Exercise aim:
This exercise asks for an exact copy of the lines from the one containing "The image size" through the final line of the material, with pictures omitted.

■ ■ ■ ■ ■

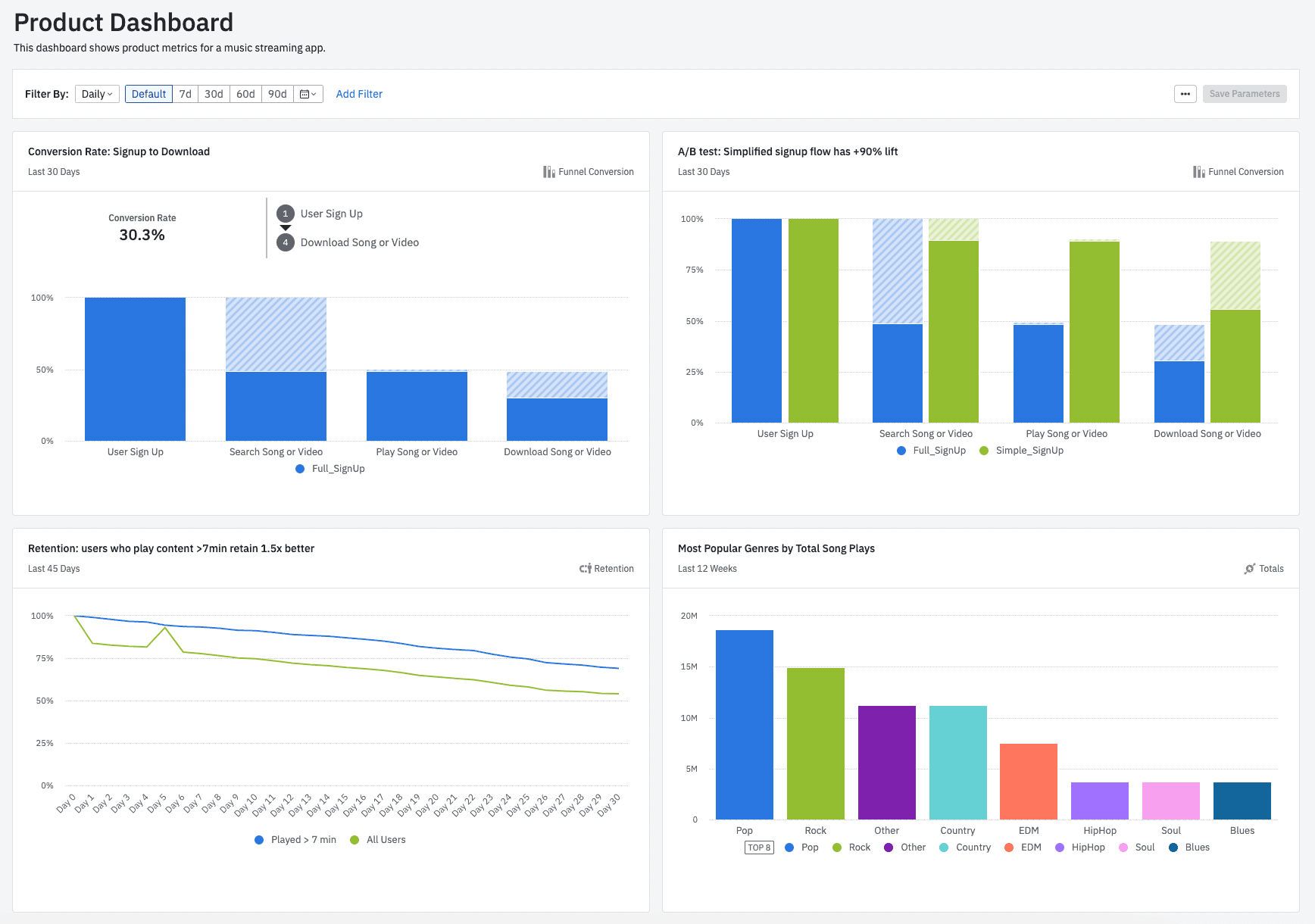Viewport: 1315px width, 924px height.
Task: Click the Add Filter link
Action: (x=359, y=93)
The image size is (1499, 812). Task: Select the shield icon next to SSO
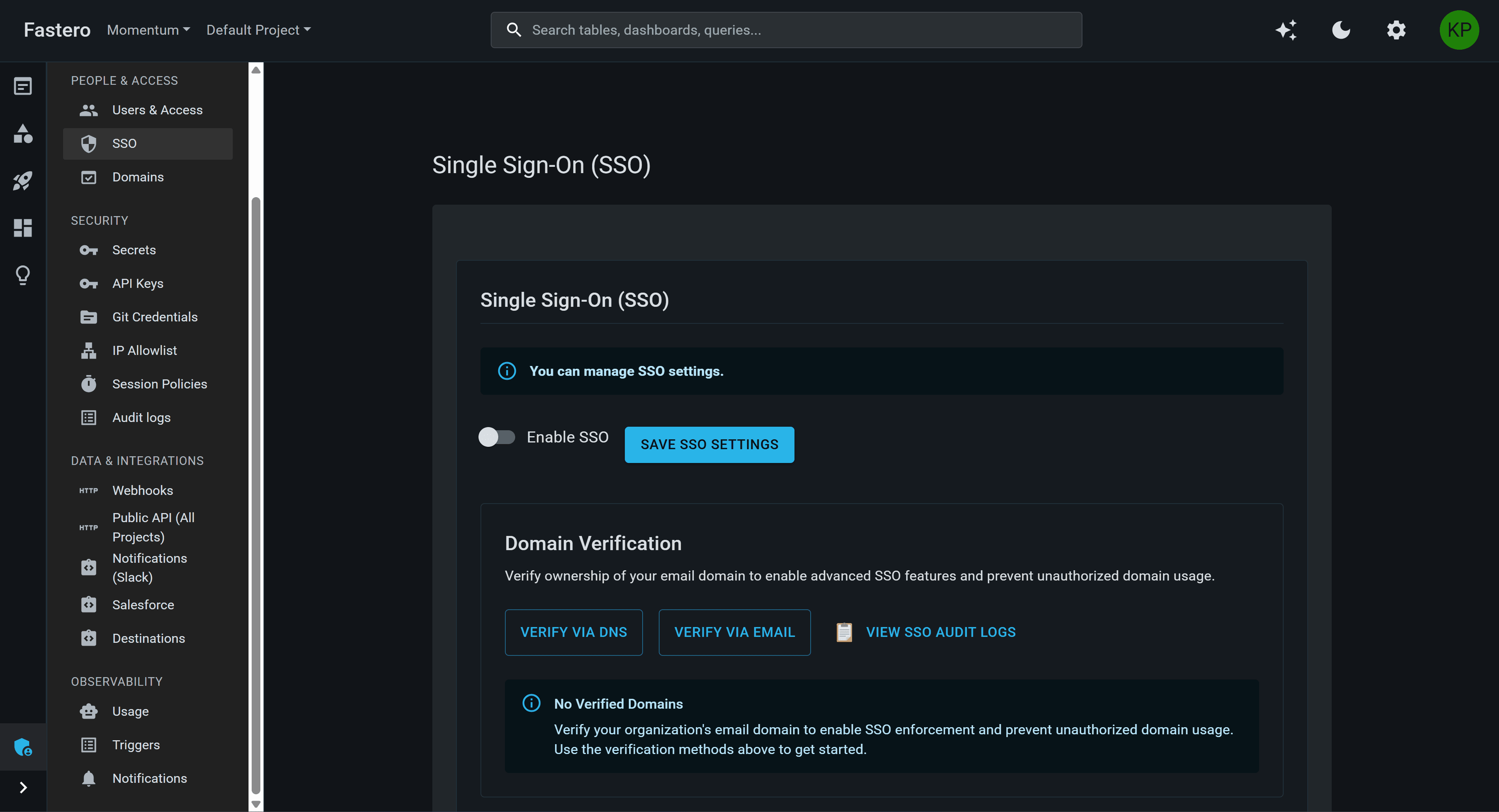pyautogui.click(x=88, y=143)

■ ■ ■ ■ ■

Solution to the exercise:
The image size is (1499, 812). Task: Select the shield icon next to SSO
pyautogui.click(x=88, y=143)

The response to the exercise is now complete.